Fig. 6: Structure prediction models of POM121 holo protein.

A I-TASSER query of FL POM121 protein [UniProt ID: Q96HA1 (P121A_HUMAN)]. Top 5 theoretical 3D models are listed (Table S13) with C-scores [-5 (low) to +2 (high)] for model confidence: Model (Rank A) -1.19 [3gavA] is shown. Putative sequences of TM (red), NLS (green), PPARγ-binding (blue) and FG-rich (orange) domains of POM121 were mapped to model Rank A. Note the ordered N-terminal (NT) domains vs. the disordered/unspecified (low confidence) structure of the C-terminus (CT, black brackets). B B-Factor graph of FL POM121 protein [UniProt ID: Q96HA1 (P121A_HUMAN)] in the top theoretical model (Rank A) with confidence [y-axis: - (ordered) to + (disordered)]. B-Factor was lowest (most reliable) along the N-terminal TM domain, whereas peaked (most disordered) toward the C-terminus (aa 1225–1249), corresponding to the elongated irregular shape of the model in (A), consistent with the FG-repeats of the hydrophilic “basket” of the NPC protein. C Local Quality Estimate plot of FL POM121C protein [UniProt ID: A8CG34 (P121C_HUMAN)] for the theoretical model AF-A8CG34-F3 given by SWISS-MODEL (alpha-fold DB: average model confidence = 43.19).

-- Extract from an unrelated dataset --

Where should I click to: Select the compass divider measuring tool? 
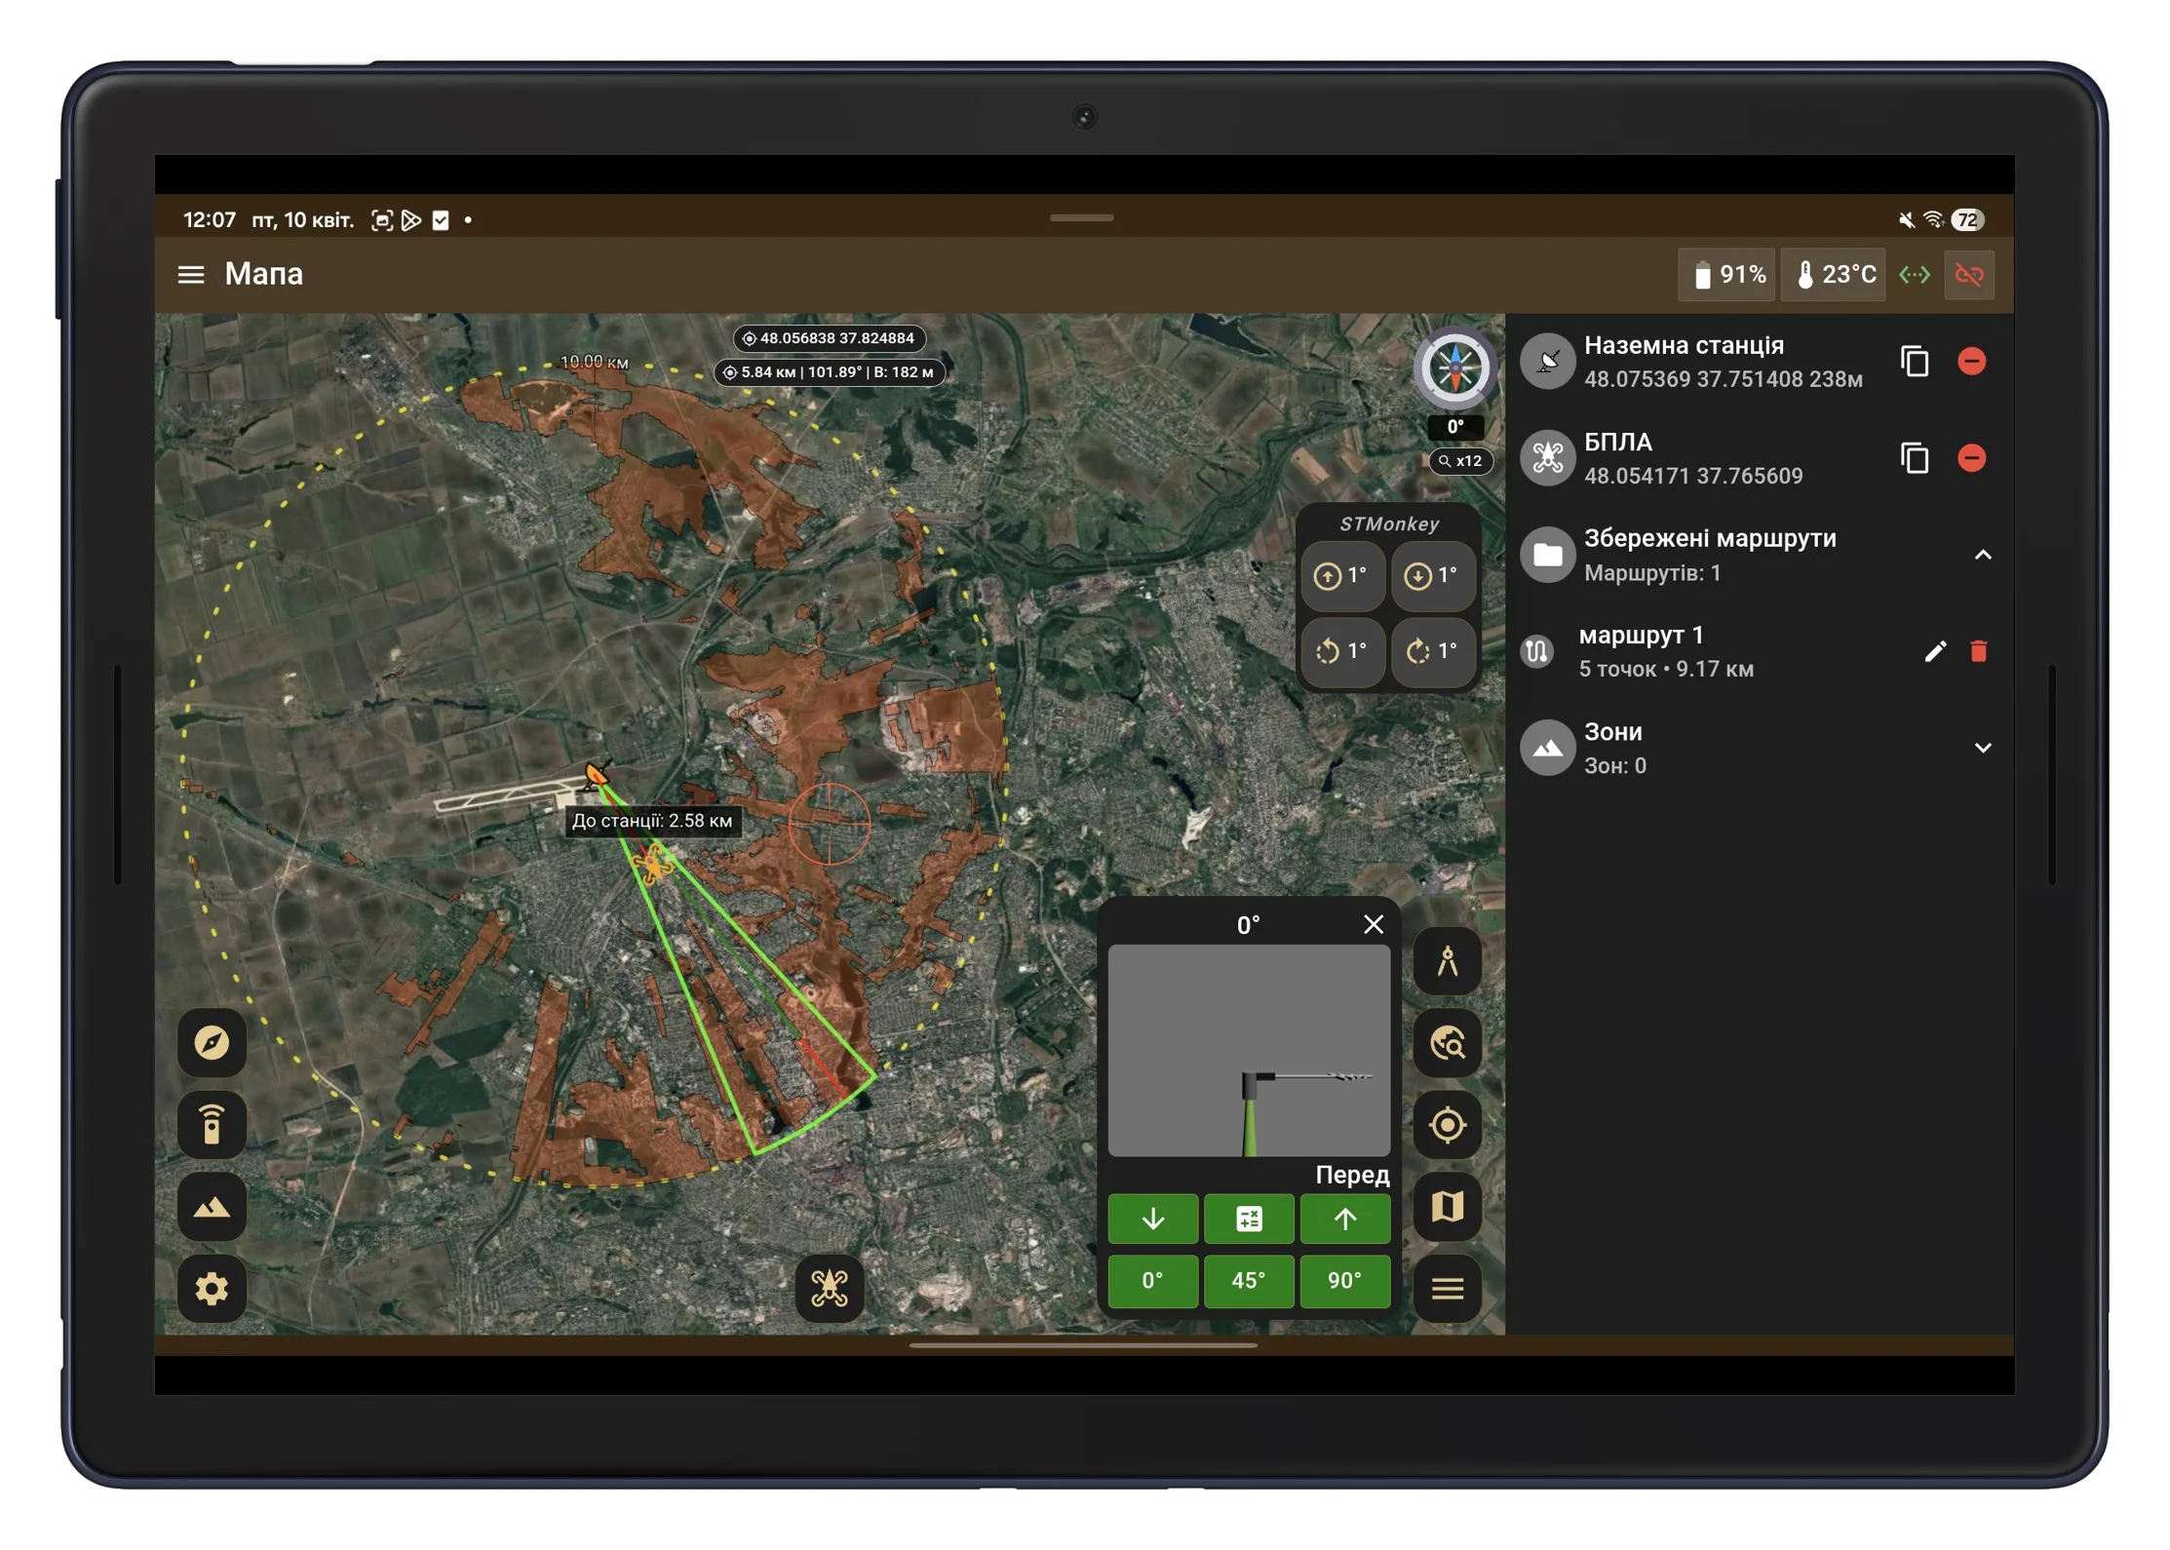[x=1448, y=961]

Legend: TM = G27 to W67 (helical); NLS (partial) = E287 to D306 (helical), PPARγ-binding peptides = M371 to S477 (disordered). D 3D model of FL POM121C protein [UniProt ID: A8CG34 (P121C_HUMAN)] given by SWISS-MODEL (alpha-fold DB in C). Model Confidence: Light blue = very high (pLDDT > 90); Dark blue = confident (90 > pLDDT > 70); Gray = low (70 > pLDDT > 50); Orange = very low (pLDDT < 50). N-terminal TM and NLS helices are highlighted as shaded blue rectangles, the N-terminus orientated towards the ER cisterna side in yellow. Note that the sequence consecutive of the NLS was predicted to be mostly disordered, including the PPARγ-peptide binding regions identified by MS (Table S3) (S1). The third high-confidence helix did not overlap with the putative PPARγ-binding peptides.